薄膜太陽電池で合弁会社を設立した新日本石油の西尾進路社長(左)と三洋電機の佐野精一郎社長
薄膜太陽電池で合弁会社を設立した新日本石油の西尾進路社長(左)と三洋電機の佐野精一郎社長

三洋はこれまで独自開発の結晶シリコンとアモルファスシリコンのハイブリッド構造を持つHIT太陽電池を展開してきた。発電所向けなど大規模な太陽光発電に適した薄膜太陽電池のパートナーとしては新日本石油と組み、主に民生用途に適するHITについては今年度内に三洋と合併するパナソニックと協力することになる。

今回の合弁会社は2010年度内に200億円を投じて発電効率10%の80MW規模のマザープラントを三洋の薄膜開発センターがある岐阜県内に建設、さらに2015年度までにマザープラントをベースに1GW規模、2020年度には2GWの生産拠点を建設する予定という。1GW以降の量産プラントについては「国内外、どこでもよい。一極集中するか、需要のある例えば中近東など、需要のあるところに作るか、いつ展開すべきか、市場動向を見て新会社で詰めてゆく」と三洋の佐野精一郎社長は語る。

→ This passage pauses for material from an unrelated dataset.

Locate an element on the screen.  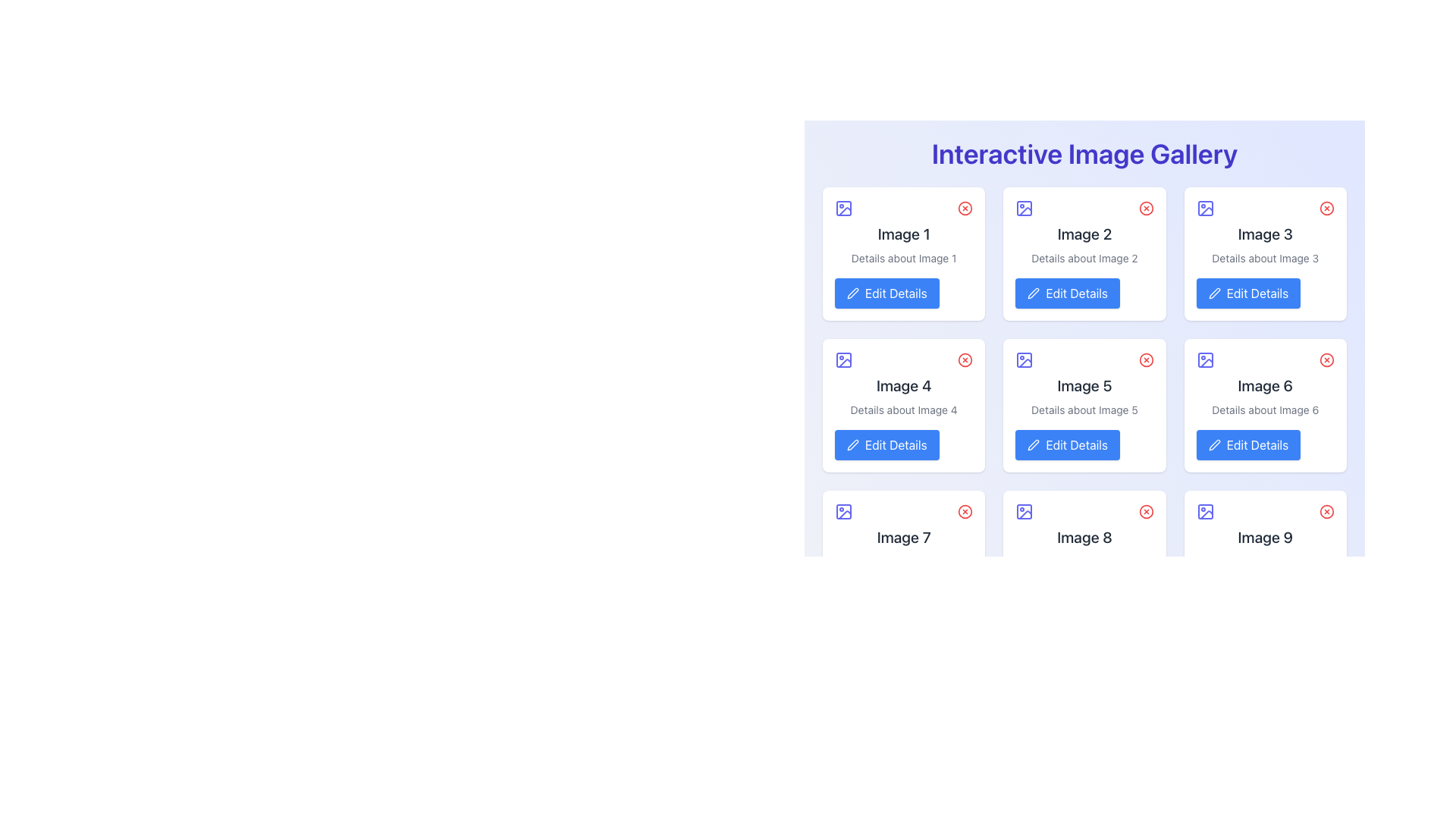
static text label displaying 'Image 1' in a bold and large font, which is centrally positioned in the first card of the top row in a grid layout is located at coordinates (904, 234).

三洋のHIT太陽電池は実験室レベルで22.3%、量産品で19.7%の変換効率を達成しているという。三洋の太陽電池技術開発は1975年のアモルファス太陽電池から始まり、途中で事業としてはハイブリッドのHIT太陽電池に分岐したが、薄膜シリコン太陽電池についても研究開発を継続、モジュールとして実験室レベルでは10%を達成しているという。また薄膜太陽電池と同じプロセスを用いるHIT太陽電池を年産300MW以上生産しており、本格的な薄膜太陽電池への取組みにあたって「効率、生産技術、実績、すべてにおいて他社を圧倒している」と三洋の佐野社長はその強みを強調した。

薄膜太陽電池は石油精製・販売から総合エネルギープロバイダーを目指す新日本石油にとっても、石油事業で培ったハンドリング技術は直接、薄膜電池の材料であるシラン・ガスの供給に活用でき、また、中東など産油国とのパイプをインフラ向けの薄膜太陽電池の販売に活用できる。この不況下で新規事業を立ち上げるにあたっても、「今の景気がどうだというよりも、この事業は2020年、2050年に続く事業と考えている。景気はその間に回復してくるはずで、特段懸念してはいない」と新日本石油社長の西尾進路氏は述べる。

薄膜太陽電池については、多くの新規参入メーカーが生産計画を発表しているが、「ターンキーで設備を入れてスタートしても、難しい」と三洋の研究開発本部長の津田信哉氏は指摘する。「固まった技術であればよいが、この分野は変化し、成長してゆく分野。我々は30年培った技術の蓄積があり、その技術力が効いてくる」と自信をみせた。